Living past 90, and living well, may be more than a matter of good genes and good luck. Five behaviors in elderly men are associated not only with living into extreme old age, a new study has found, but also with good health and independent functioning.
The behaviors are abstaining from smoking, weight management, blood pressure control, regular exercise and avoiding diabetes. The study reports that all are significantly correlated with healthy survival after 90.
While it is hardly astonishing that choices like not smoking are associated with longer life, it is significant that these behaviors in the early elderly years — all of them modifiable — so strongly predict survival into extreme old age.
“The take-home message,” said Dr. Laurel B. Yates, a geriatric specialist at Brigham and Women’s Hospital in Boston who was the lead author of the study, “is that an individual does have some control over his destiny in terms of what he can do to improve the probability that not only might he live a long time, but also have good health and good function in those older years.”
There was no less chronic illness among survivors than among those who died before 90. But after controlling for other variables, smokers had double the risk of death before 90 compared with nonsmokers, those with diabetes increased their risk of death by 86 percent, obese men by 44 percent, and those with high blood pressure by 28 percent. Compared with men who never exercised, those who did reduced their risk of death by 20 percent to 30 percent, depending on how often and how vigorously they worked out.

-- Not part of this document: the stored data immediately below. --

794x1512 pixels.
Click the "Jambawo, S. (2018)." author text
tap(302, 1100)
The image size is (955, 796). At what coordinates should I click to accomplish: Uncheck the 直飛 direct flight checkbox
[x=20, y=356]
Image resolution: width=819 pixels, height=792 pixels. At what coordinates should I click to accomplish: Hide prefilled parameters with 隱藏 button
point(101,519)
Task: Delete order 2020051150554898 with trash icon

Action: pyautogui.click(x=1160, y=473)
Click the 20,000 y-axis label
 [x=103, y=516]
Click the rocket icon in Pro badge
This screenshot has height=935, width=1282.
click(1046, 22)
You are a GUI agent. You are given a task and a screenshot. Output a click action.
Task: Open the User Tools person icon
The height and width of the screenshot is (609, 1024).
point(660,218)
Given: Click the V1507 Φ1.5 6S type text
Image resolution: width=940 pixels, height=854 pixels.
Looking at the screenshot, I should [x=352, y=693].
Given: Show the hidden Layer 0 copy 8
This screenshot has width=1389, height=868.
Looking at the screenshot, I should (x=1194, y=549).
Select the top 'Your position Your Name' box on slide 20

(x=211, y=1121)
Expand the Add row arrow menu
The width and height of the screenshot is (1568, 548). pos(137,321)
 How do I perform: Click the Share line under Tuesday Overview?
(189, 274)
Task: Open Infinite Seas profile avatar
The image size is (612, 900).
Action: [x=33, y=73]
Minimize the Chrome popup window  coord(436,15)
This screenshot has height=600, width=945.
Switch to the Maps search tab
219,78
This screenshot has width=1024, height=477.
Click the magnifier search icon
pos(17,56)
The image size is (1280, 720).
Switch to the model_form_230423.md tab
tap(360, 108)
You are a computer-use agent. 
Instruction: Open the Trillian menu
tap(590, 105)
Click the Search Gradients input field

A second study in the same issue of the journal suggests that some of the oldest of the old survive not because they avoid illness, but because they live well despite disease.
The study of 523 women and 216 men ranging in age from 97 to 119 showed that a large proportion of people who lived that long and lived with minimal or no assistance did so despite long-term chronic illness. In other words, instead of delaying disease, they delay disability.
Dr. Dellara F. Terry, the lead author and an assistant professor of medicine at Boston University, said the study showed that old age and chronic illness were no reason to stop providing thorough treatment. “We should look at the individual in making treatment decisions,” Dr. Terry said, “and not base our decisions solely on chronological age.”